I think Bill Ackman does what he does because he loves doing it. Same as Warren Buffett. Same as me.
I love analyzing investing related things for you. Things I think I know something about. And two things I know nothing about are whether short-sellers are good or bad for society and whether Bill Ackman is a moral man.
Personally, I think both are unknowable.
Was the internet bubble good for society? Were the railroad booms good for society? Will e-books be good for society?
Is reporting a suicide good for society? Is covering up a suicide good for society?
All you can do is live by a code. We have a code for newspaper editors and writers. We’re very forgiving about writers writing stuff that hurts – even kills – other people. Kind of kooky. But that’s the code.
What’s the code for investors? For short-sellers?
That’s the problem. The folks who write about Wall Street and the folks who work on Wall Street don’t agree on a code. We’ve got nuns judging samurai.
Our time is better spent on other questions. Like what Bill Ackman is buying. And – better yet – how he analyzes a stock.
That’s what I spend my time writing about. But – for one day – I thought it made sense to justify why what I write about – the nuts and bolts of investing – is morally superior to what Pearlstein writes about.
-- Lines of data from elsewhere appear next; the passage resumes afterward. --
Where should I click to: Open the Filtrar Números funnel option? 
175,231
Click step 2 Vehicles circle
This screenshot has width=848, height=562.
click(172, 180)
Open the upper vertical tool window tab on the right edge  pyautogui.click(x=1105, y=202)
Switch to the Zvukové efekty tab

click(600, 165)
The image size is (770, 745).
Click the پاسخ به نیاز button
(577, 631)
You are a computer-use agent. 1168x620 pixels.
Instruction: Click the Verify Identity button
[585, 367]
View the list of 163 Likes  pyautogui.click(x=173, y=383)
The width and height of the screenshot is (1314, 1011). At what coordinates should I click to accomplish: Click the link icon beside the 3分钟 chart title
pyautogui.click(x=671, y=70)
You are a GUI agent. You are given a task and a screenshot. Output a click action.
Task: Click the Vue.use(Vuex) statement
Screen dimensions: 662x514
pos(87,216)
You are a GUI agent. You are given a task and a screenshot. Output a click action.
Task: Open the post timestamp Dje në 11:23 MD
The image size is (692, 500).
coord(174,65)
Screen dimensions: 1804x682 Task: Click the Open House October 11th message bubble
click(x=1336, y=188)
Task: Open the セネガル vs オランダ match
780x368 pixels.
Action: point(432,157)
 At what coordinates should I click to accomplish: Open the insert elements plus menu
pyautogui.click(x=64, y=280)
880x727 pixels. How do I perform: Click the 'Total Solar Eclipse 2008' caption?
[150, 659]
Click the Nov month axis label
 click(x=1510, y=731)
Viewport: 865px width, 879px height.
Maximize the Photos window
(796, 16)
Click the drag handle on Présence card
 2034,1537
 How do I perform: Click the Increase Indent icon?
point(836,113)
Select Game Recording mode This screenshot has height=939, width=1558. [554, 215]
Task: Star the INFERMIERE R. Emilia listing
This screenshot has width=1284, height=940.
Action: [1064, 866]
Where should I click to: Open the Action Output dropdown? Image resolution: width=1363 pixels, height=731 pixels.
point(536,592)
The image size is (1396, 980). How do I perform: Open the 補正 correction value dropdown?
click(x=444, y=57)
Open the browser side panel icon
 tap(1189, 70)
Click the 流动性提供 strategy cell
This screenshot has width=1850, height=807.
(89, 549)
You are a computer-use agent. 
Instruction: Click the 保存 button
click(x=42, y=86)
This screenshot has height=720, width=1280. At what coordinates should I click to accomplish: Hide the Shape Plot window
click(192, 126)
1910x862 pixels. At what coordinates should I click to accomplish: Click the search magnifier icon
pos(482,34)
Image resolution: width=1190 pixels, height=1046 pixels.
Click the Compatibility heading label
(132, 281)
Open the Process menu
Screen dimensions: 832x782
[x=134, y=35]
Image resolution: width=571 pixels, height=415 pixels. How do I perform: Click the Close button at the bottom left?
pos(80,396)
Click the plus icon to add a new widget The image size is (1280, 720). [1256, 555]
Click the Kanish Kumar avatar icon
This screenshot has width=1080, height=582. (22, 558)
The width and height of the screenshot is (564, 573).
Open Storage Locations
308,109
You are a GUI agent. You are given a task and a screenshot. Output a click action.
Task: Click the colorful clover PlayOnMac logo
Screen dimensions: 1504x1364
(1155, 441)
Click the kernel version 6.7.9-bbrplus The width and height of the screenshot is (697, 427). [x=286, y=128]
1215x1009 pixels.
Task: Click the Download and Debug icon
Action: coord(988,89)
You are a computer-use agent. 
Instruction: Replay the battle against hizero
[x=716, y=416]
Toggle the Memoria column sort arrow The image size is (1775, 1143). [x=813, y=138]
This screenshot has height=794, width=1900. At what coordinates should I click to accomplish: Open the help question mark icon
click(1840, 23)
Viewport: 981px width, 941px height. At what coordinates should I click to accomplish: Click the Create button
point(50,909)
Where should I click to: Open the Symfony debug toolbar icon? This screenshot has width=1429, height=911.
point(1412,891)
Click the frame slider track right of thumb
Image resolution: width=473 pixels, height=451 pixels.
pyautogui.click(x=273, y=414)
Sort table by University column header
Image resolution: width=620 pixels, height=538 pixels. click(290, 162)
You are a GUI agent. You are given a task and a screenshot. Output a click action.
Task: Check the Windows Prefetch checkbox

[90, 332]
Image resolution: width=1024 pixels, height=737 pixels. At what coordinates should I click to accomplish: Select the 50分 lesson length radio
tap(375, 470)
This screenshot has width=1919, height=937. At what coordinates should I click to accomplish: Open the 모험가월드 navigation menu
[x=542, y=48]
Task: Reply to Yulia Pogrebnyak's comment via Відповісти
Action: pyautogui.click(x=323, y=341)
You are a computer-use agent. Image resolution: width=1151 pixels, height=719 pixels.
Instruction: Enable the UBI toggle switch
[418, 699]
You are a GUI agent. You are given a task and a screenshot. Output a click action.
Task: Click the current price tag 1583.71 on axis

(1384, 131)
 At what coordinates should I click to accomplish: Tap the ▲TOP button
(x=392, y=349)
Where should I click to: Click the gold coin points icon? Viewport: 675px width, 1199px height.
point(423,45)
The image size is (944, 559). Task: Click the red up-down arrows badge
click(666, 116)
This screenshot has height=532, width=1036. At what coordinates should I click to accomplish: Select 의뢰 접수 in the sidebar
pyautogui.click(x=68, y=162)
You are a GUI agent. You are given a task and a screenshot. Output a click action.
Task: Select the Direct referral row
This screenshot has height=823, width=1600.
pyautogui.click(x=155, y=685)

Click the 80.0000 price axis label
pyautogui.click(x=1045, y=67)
It’s morally superior because it clears. I talk with my readers using words and numbers we both agree on. We can argue about everything else. Often do. But we’ve got the vocab down.
The moral philosophy of finance doesn’t:
“The fallacy behind the traditional defense of short selling is that there is some rough equivalent between those who are betting that a company will succeed and those who are betting that it will fail. The Wall Street view starts from the assumption that financial markets are an end unto themselves. But if you start with the assumption that markets are meant to help companies create real value, then treating ‘longs’ and ‘shorts’ as economically equivalent looks pretty absurd.”
Why would you start with that assumption? The stock market is a secondary market. Is your buying a used car meant to help GM build better new cars?
And – by the way – Pearlstein is eliding an assumption here. If markets help the whole economy create value that doesn’t mean they can’t – or shouldn’t – destroy individual parts of that whole.
By that logic: the moment a surgeon’s scalpel cuts flesh he’s not doing his job, because he’s destroying a part instead of saving the whole.
Pearlstein is saying that a “Yes” is better for society than a “No”. Creation is better than destruction. I guess there’s no conservation of economic energy. The market should poof companies into existence but never out of existence.
That’s how silly these moral debates about finance get.
When you and I debate whether to buy or sell a stock, there are points – called data – on which we both agree. When Pearlstein and The Economist debate financial morals they can’t even agree on what allocating capital means.
Does allocating capital mean saying both “Yes” and “No” or just “Yes”?
Is the social utility of no implied by the social utility of yes?
Does financial ontology truly exist?
I exist to analyze stocks. We’ll get back to that tomorrow.